Don’t be fooled in to thinking Bali is some special Buddhist Island, Bali is part of Indonesia and it is an increasingly dangerous place to be Gay. If you are Gay it is probably best to skip Bali, if you do not like a regime that deliberately oppresses Gay people, it is probably best to skip Bali.
Despite Indonesia’s reputation as a somewhat moderate Muslim country, in recent years, sharia-supporting terrorist fundamentalist Muslim groups have gained more and more support. As a result, LGBT people and non-Muslims (including Christians and Buddhists) have faced growing hostility and intolerance including attacks and discrimination.
In early 2016, LGBT people and activists in Indonesia faced fierce opposition, homophobic attacks, and hate speech, even launched by Indonesian authorities.
In February 2016, Human Rights Watch urged the Indonesian Government to defend the rights of LGBT people and publicly condemn officials’ discriminatory remarks. In 2017, two young gay men (aged 20 and 23) were sentenced to being caned in front of public in the Aceh province.
In 2017, police launched multiple raids on gay saunas under the pretext of pornography-related offences. In May 2017, 141 men were arrested for a “gay sex party” in the capital Jakarta. Another raid took place in October 2017, when Indonesian police raided a sauna in Central Jakarta popular with gay men, arresting 51 people. An over-broad interpretation of the Pornography Act, coupled with government inaction, has enabled the police to use it in targeting LGBT people.

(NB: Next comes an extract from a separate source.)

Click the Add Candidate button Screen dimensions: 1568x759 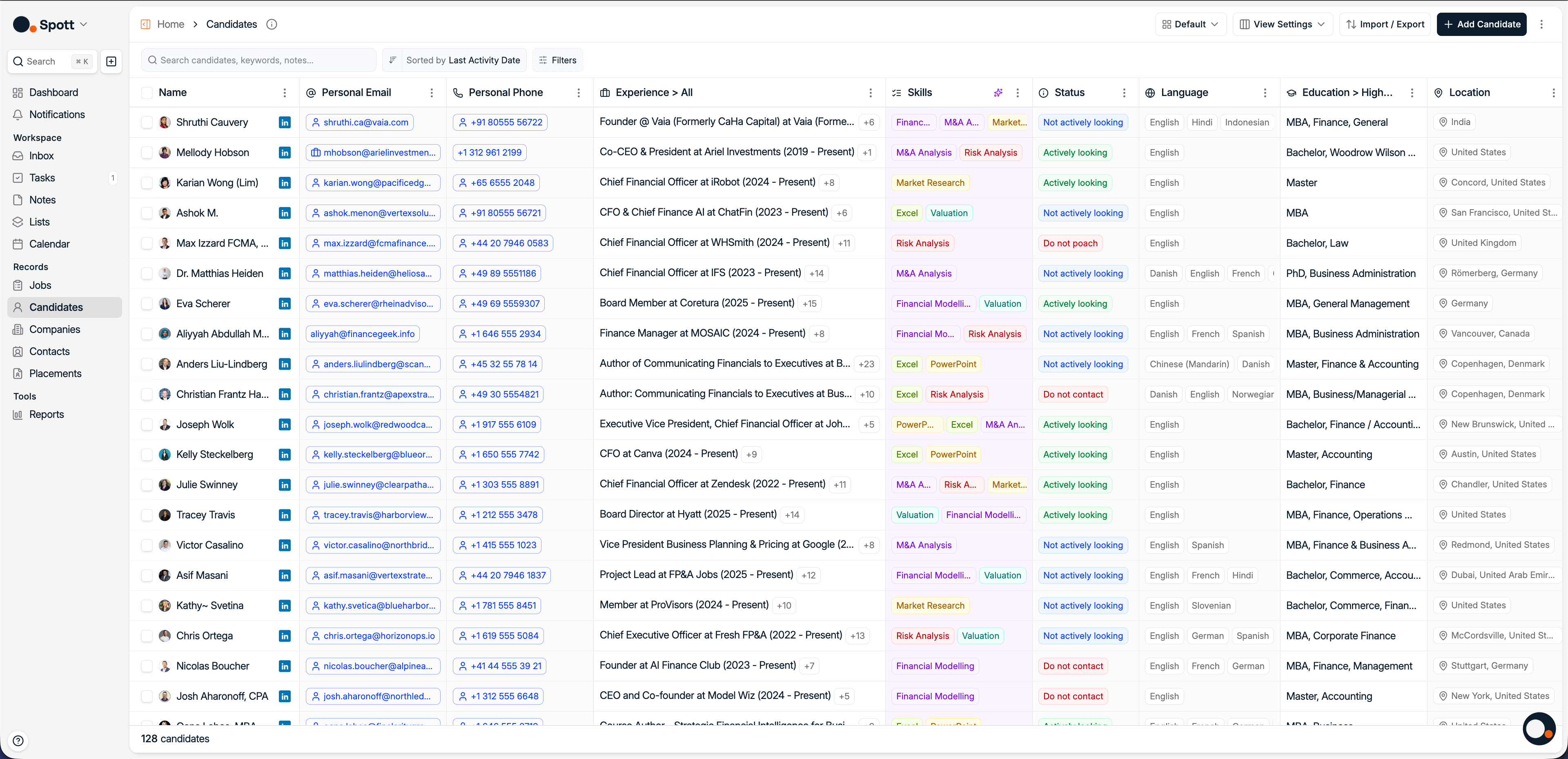(x=1481, y=24)
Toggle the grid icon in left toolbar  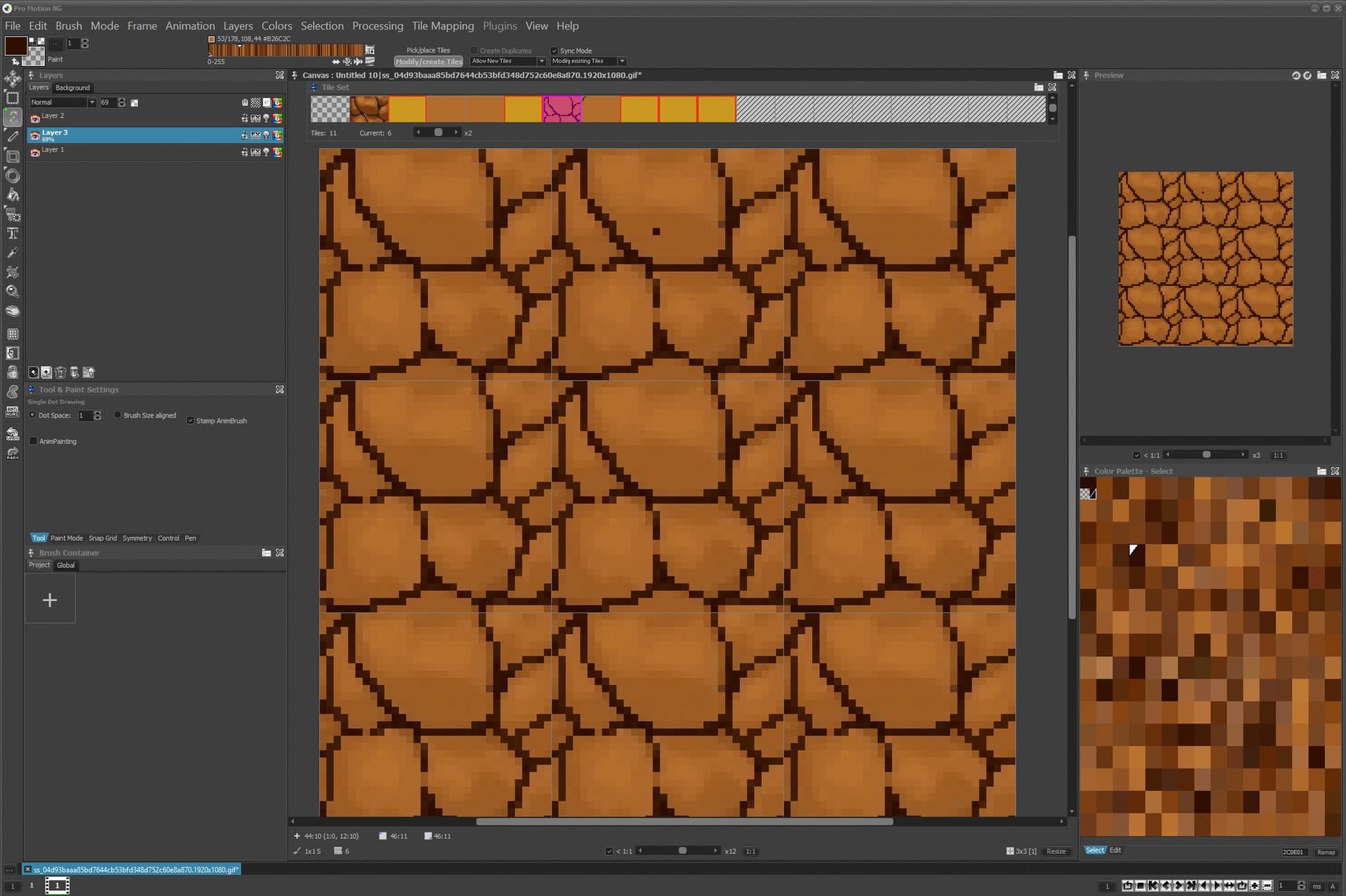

On 14 December 2017, the Constitutional Court of Indonesia issued a 5-4 ruling rejecting a petition by the conservative Family Love Alliance which sought to amend the Indonesian Criminal Code to make gay sex and sex outside of marriage illegal. There were three articles of the Indonesian Criminal Code (KUHP) petitioned for review, namely article 248 on adultery, article 285 on rape, and article 292 on child abuse. Under article 292 of the Criminal Code, child sexual abuse is a crime, both heterosexual or homosexual conducts. The petitioner sought to erase the term “underage” in article 292, in order to persecute all same-sex sexual conducts of all ages, including among consenting adults. Which meant the petitioner sought to criminalize homosexuality. The court rejected to amend the law, and held that the issue was a matter for the Indonesian Legislature. A criminal code draft is to be tabled in 5 Feb 2018.
Most of major political parties and politicians remain silent in the cause of LGBT rights. Islamist parties like PKS (Prosperous Justice Party) and PPP (United Development Party) speak strongly against LGBT rights, and went further to propose a national bill to criminalise LGBT. In March 2016, PKS and PPP have proposed an anti-LGBT bill to ban LGBT activism, and criminalise LGBT rights and behaviour. PAN (National Mandate Party), despite sharing anti-LGBT right sentiments with PKS and PPP however, has asked people not to discriminate and harassed LGBT community. But in return, urged LGBT people not to promote LGBT rights in Indonesia.
Vice President Jusuf Kalla continued the onslaught against the LGBT community by calling on the United Nations Development Program (UNDP) not to finance LGBT community programs in Indonesia.
Sjaiful Mujani Research and Consulting published results from its survey that found that a whopping 87 percent of the population considered the LGBT community to be a deviant group.